Collected data entries

++++++++

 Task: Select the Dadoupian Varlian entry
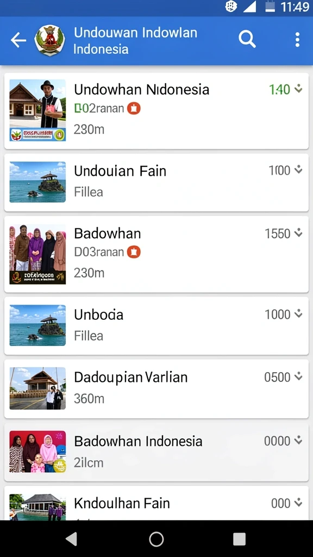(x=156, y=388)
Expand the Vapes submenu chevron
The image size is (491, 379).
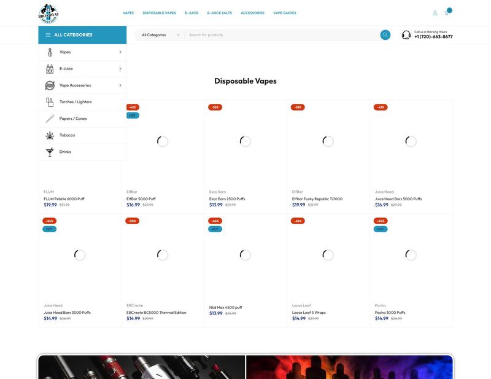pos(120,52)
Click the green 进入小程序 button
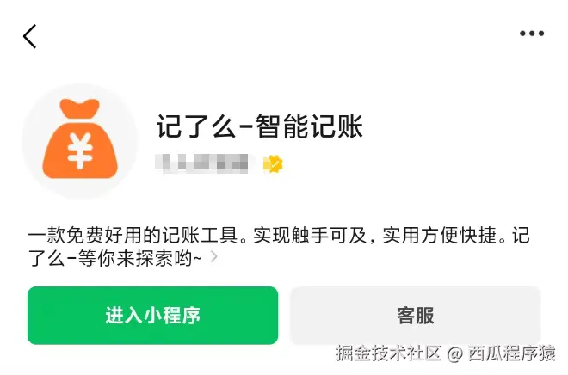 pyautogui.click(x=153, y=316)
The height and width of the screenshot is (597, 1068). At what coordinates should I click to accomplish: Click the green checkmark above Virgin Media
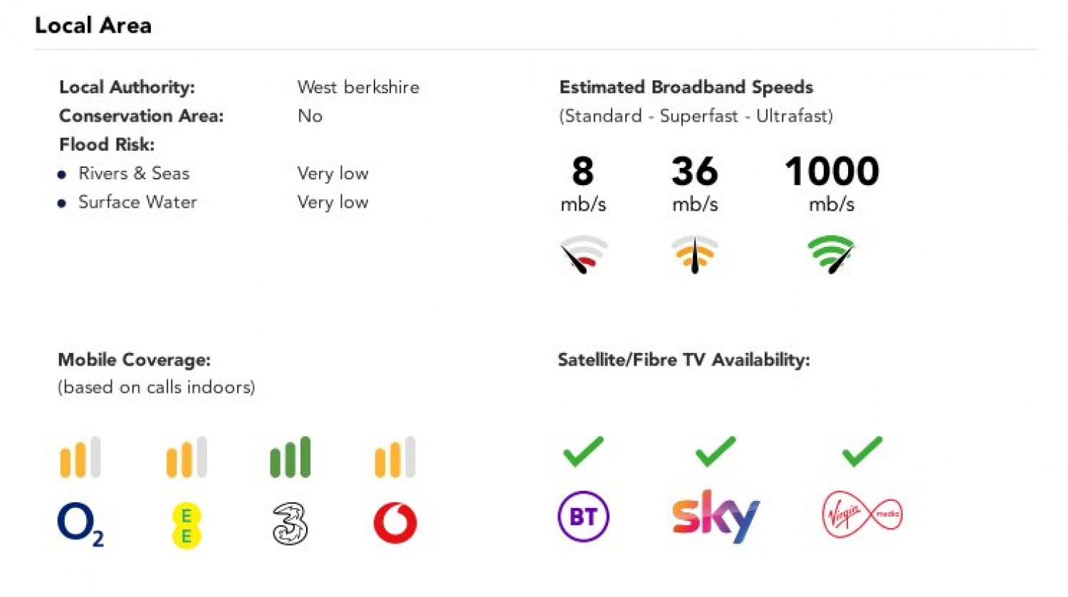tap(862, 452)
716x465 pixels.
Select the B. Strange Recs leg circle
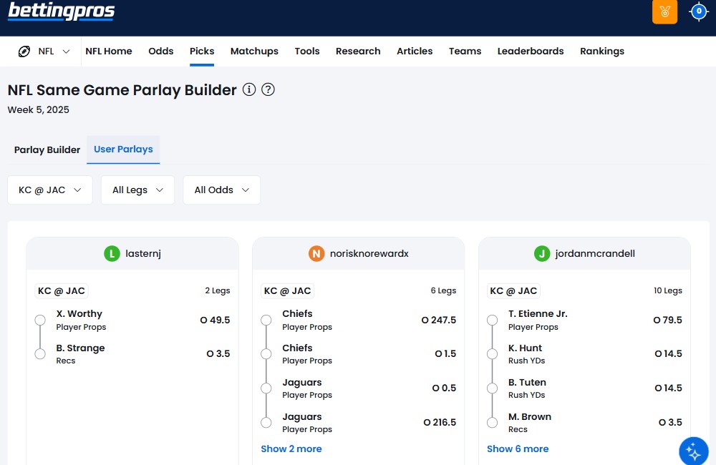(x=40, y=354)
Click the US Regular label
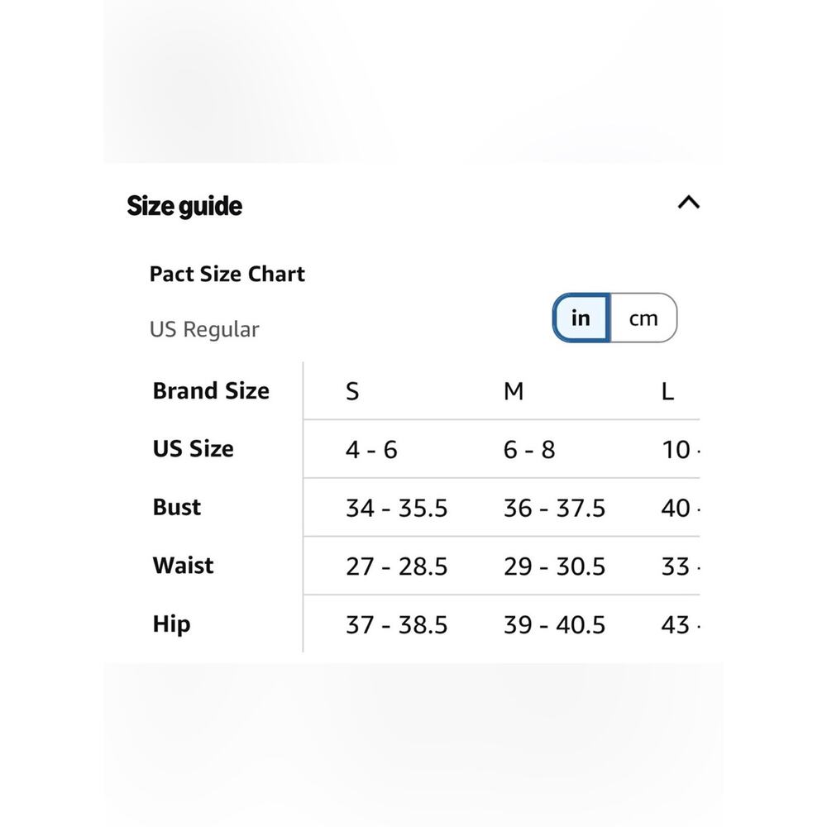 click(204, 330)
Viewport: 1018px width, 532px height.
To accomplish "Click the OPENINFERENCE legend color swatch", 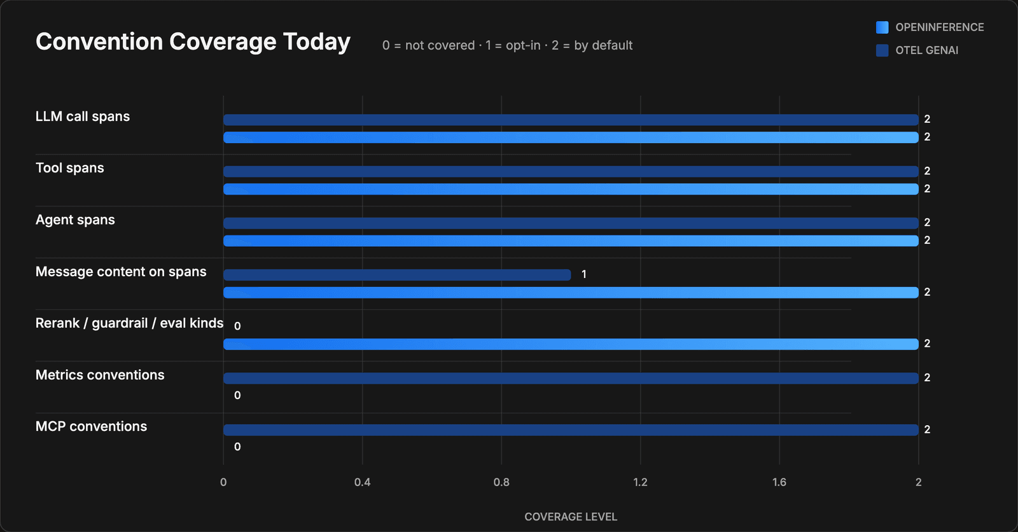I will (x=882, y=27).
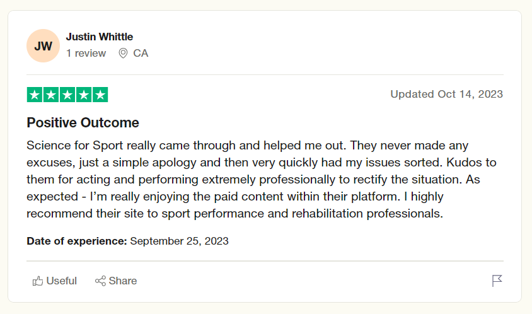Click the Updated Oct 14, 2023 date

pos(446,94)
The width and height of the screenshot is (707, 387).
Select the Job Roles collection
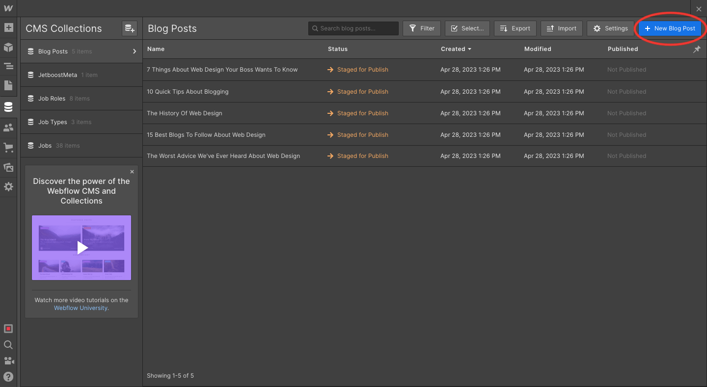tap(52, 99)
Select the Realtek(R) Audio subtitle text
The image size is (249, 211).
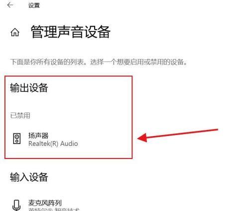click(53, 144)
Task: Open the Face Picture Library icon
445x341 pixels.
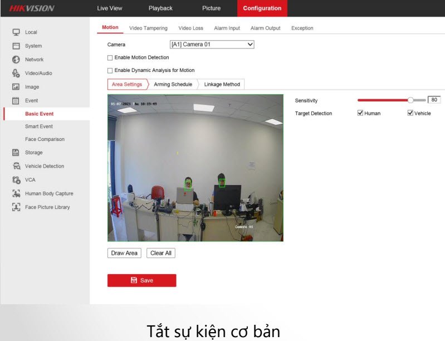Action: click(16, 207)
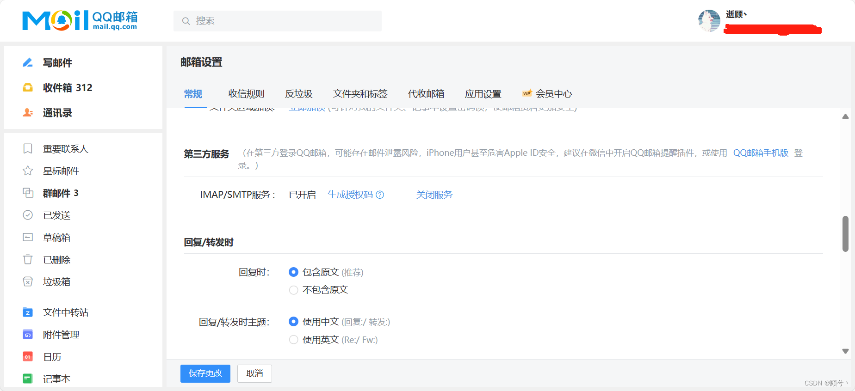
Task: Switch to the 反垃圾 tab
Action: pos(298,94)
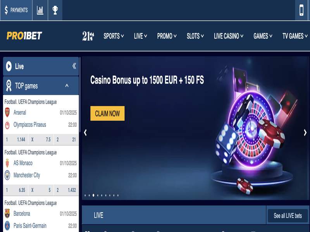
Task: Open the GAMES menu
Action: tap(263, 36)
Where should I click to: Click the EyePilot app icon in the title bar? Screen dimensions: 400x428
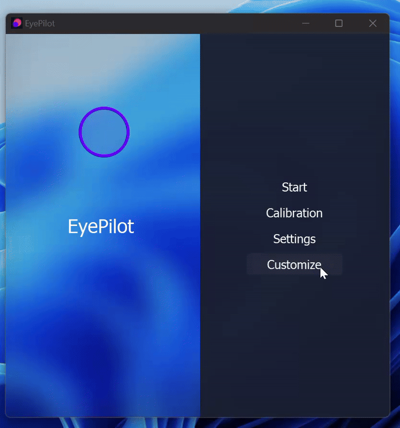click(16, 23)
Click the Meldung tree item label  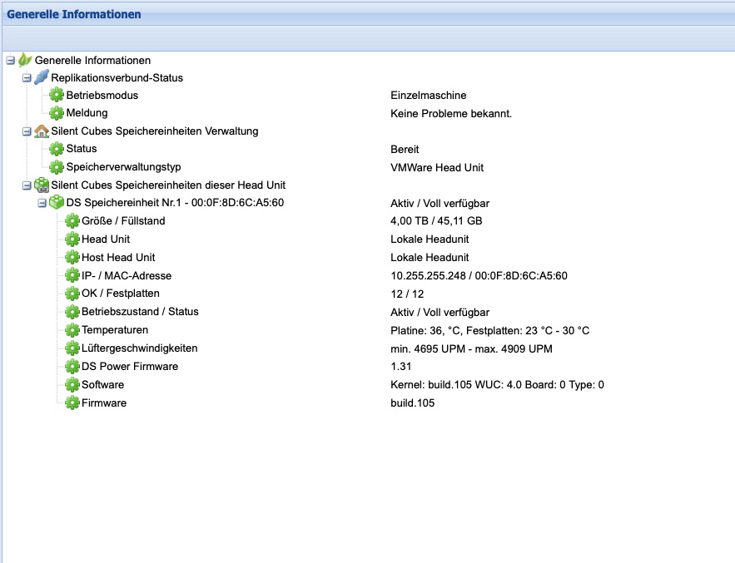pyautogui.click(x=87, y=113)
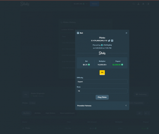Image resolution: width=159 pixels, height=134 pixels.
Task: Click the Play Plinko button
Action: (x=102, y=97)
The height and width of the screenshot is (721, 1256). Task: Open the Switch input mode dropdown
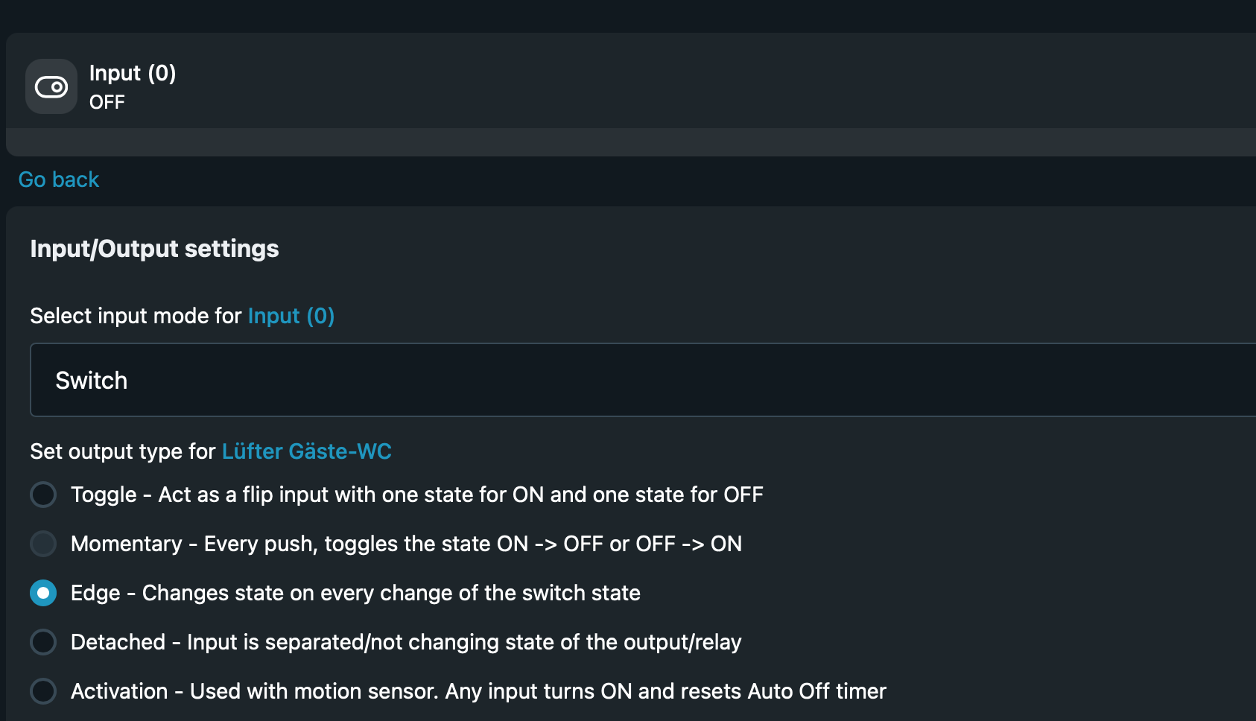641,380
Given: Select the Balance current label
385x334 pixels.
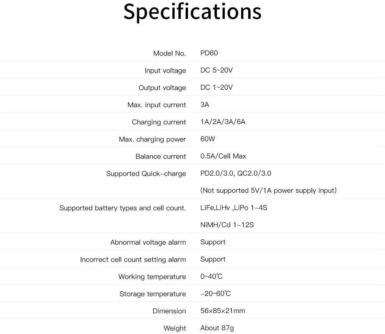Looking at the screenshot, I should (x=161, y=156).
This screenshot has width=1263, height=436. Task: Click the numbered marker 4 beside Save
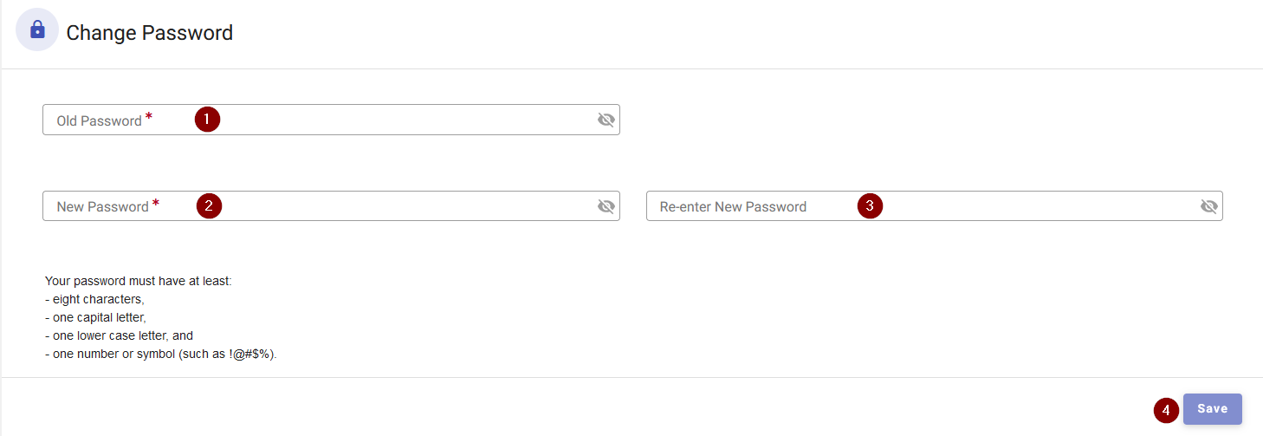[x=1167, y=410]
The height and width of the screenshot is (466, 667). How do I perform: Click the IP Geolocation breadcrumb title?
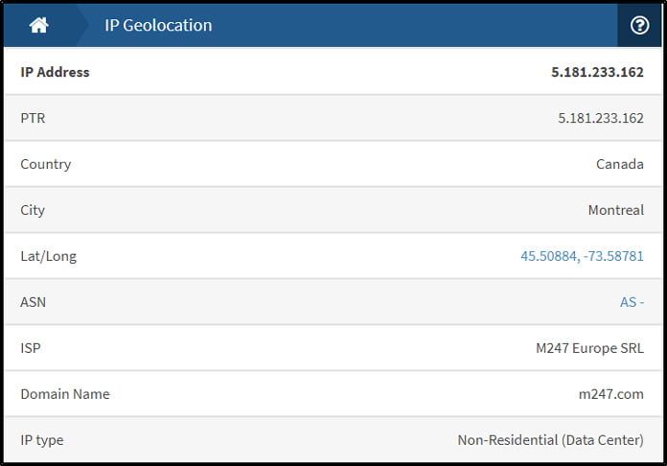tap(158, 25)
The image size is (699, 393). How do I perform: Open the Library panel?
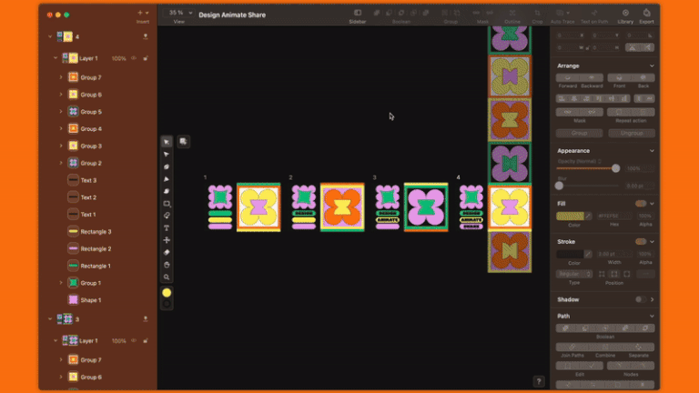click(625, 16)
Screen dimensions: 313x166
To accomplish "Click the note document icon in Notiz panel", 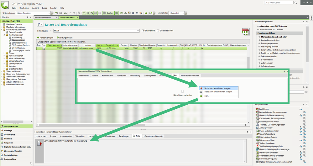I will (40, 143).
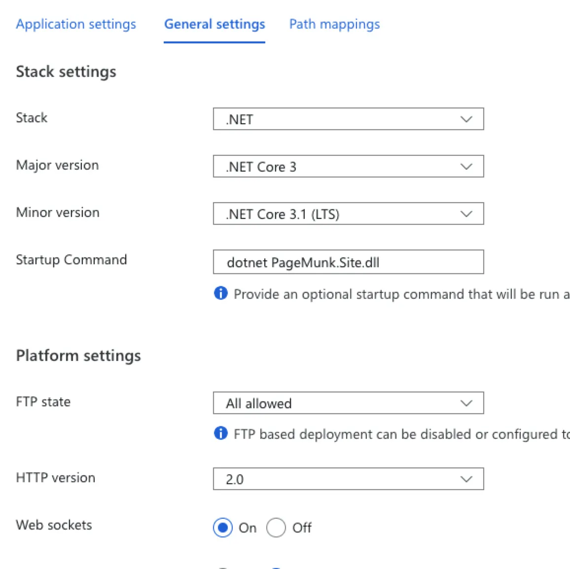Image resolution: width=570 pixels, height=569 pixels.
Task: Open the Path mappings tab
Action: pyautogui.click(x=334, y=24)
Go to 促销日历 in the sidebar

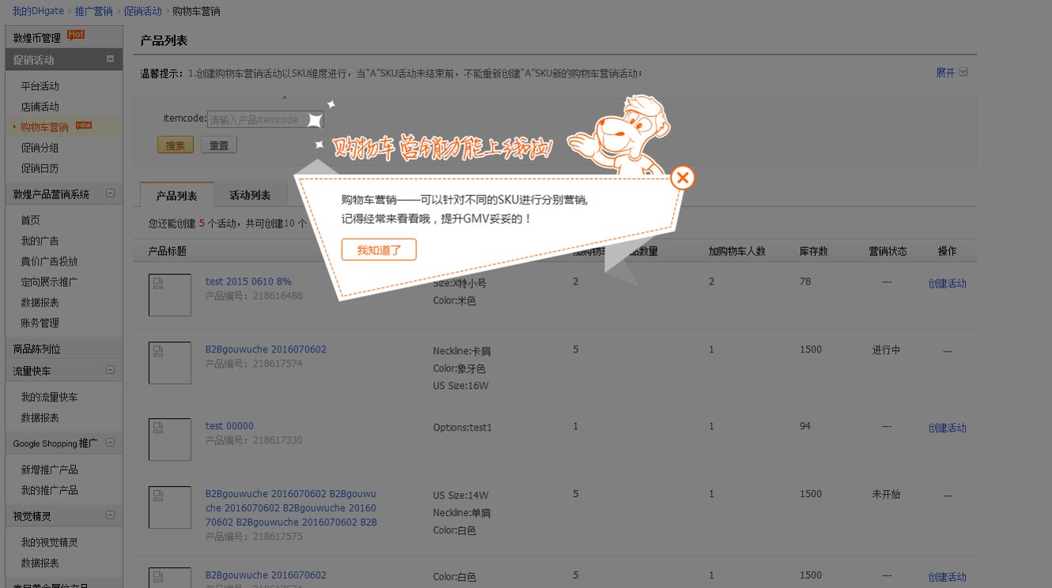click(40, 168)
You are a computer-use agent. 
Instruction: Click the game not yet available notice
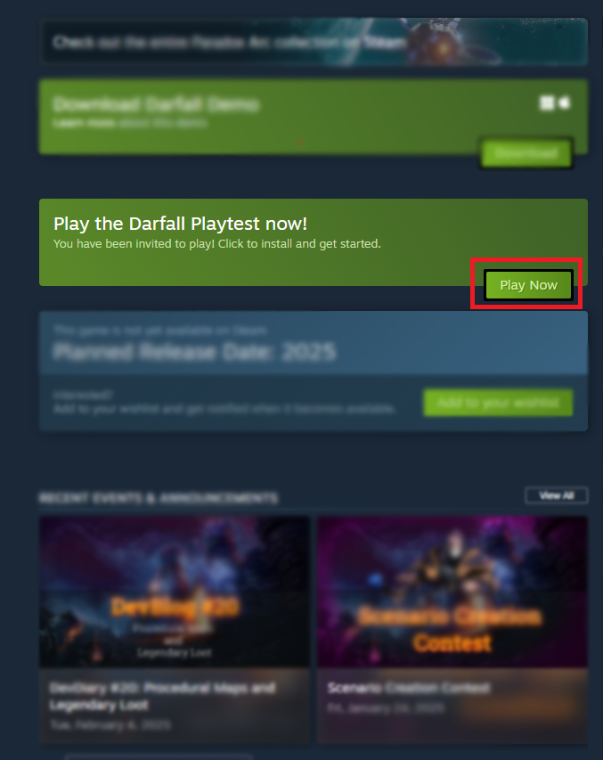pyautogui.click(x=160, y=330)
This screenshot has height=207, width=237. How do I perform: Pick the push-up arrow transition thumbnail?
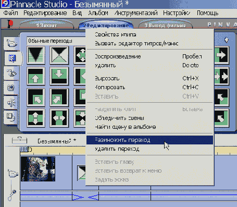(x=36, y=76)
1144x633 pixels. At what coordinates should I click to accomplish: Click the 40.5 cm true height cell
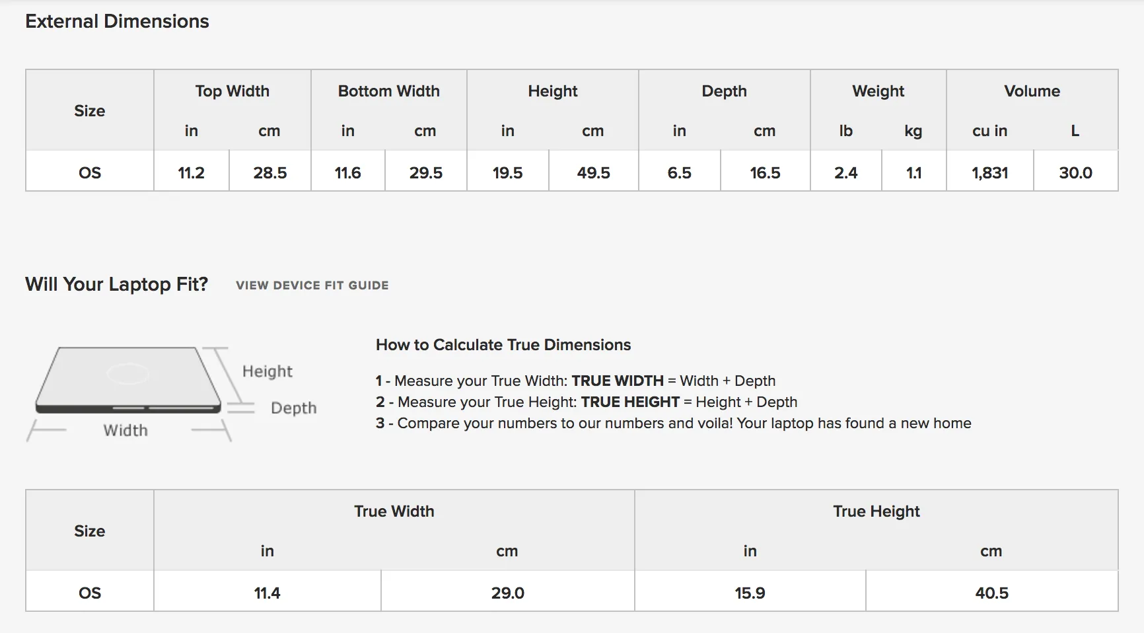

++++++++

TASK DESCRIPTION
Excluding all pictures, print exactly and only the lines from the line with "You are a computer-use agent." through the end of the records above, both ends included.

TASK RESPONSE
You are a computer-use agent. 
Instruction: Click the game not yet available notice
pyautogui.click(x=160, y=330)
This screenshot has height=207, width=237. How do I perform: Pick the push-up arrow transition thumbnail?
(x=36, y=76)
1144x633 pixels. At what coordinates should I click to accomplish: Click the 40.5 cm true height cell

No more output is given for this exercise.